The default Object.clone()
is indeed a shallow copy. However, it's designed to throw a CloneNotSupportedException
unless your object implements Cloneable
.
And when you implement Cloneable
, you should override clone()
to make it do a deep copy, by calling clone()
on all fields that are themselves cloneable.
It is a shallow copy because it only copies reference to other objects. Say we have these classes :
class A {
B variable
A() {
variable = new B();
}
}
class B { }
And now we make a clone of an instance of A :
A firstA = new A();
A secondA = firstA.clone();
The B instance in firstA and secondA will be the same. You won't have a copy of the B instance. This is why clone() is said to do shallow copy.
The diagrams on the page you linked should help you understand all that.
As an aside, I'm surprised nobody has mentioned Joshua Bloch's views on Cloneable
If you've read the item about cloning
in my book, especially if you read
between the lines, you will know that
I think clone is deeply broken. There
are a few design flaws, the biggest of
which is that the Cloneable interface
does not have a clone method. And that
means it simply doesn't work: making
something Cloneable doesn't say
anything about what you can do with
it. Instead, it says something about
what it can do internally. It says
that if by calling super.clone
repeatedly it ends up calling Object's
clone method, this method will return
a field copy of the original.
clone() creates copy of all fields.
Java have primitive types and refences - when you clone your object you get a new object with copies of all primitive field (it is like deep copy) but also you have copy of all refernce fields. So in result you get two objects with they own copies of primitives and copies of references to the same objects - both original and copied object will use the same objects.
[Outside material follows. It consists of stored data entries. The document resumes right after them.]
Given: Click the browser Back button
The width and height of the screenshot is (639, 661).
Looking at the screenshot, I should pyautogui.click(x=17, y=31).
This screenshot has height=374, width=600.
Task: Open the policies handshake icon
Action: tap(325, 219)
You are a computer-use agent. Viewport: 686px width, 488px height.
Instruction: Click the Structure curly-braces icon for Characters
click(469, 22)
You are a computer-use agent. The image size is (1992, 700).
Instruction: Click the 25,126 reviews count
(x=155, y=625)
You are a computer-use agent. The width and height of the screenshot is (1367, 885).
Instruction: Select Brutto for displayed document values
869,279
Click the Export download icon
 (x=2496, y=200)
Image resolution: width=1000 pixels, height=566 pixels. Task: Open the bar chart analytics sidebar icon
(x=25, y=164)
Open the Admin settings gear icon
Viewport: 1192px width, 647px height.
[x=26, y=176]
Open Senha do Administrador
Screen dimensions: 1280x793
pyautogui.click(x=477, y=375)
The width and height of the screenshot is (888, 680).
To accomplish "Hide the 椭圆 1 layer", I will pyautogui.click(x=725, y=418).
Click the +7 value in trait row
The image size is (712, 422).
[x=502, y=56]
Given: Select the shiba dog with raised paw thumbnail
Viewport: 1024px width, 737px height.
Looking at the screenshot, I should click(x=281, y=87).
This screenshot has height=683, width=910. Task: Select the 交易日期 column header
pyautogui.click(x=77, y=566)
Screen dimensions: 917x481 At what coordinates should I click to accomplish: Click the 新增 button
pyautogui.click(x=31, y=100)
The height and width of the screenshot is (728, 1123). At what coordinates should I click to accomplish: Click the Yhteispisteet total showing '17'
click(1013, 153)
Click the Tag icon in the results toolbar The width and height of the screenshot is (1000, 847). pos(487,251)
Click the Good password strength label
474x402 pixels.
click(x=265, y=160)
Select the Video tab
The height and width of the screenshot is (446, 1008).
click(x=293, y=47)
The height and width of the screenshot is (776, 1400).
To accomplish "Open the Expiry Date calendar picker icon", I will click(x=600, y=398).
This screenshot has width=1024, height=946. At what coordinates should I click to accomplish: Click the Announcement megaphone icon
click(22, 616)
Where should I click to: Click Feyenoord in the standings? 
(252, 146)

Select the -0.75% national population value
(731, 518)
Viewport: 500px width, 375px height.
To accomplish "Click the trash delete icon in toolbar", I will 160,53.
Some objects do not provide a deep copy. For example, an ArrayList will clone the list, but not the elements in the list. The following is from the JavaDoc for ArrayList:
public Object clone()
Returns a shallow copy of this ArrayList instance. (The elements themselves are not copied.)
The default implementation of Object.clone() is a shallow copy. This behavior is still useful for types that have a large number of primitive fields or Immutable fields. You can look at How to properly override clone method? for how to properly override it. After calling super.clone(), then casting the resulting object, you can then clone deeper as needed.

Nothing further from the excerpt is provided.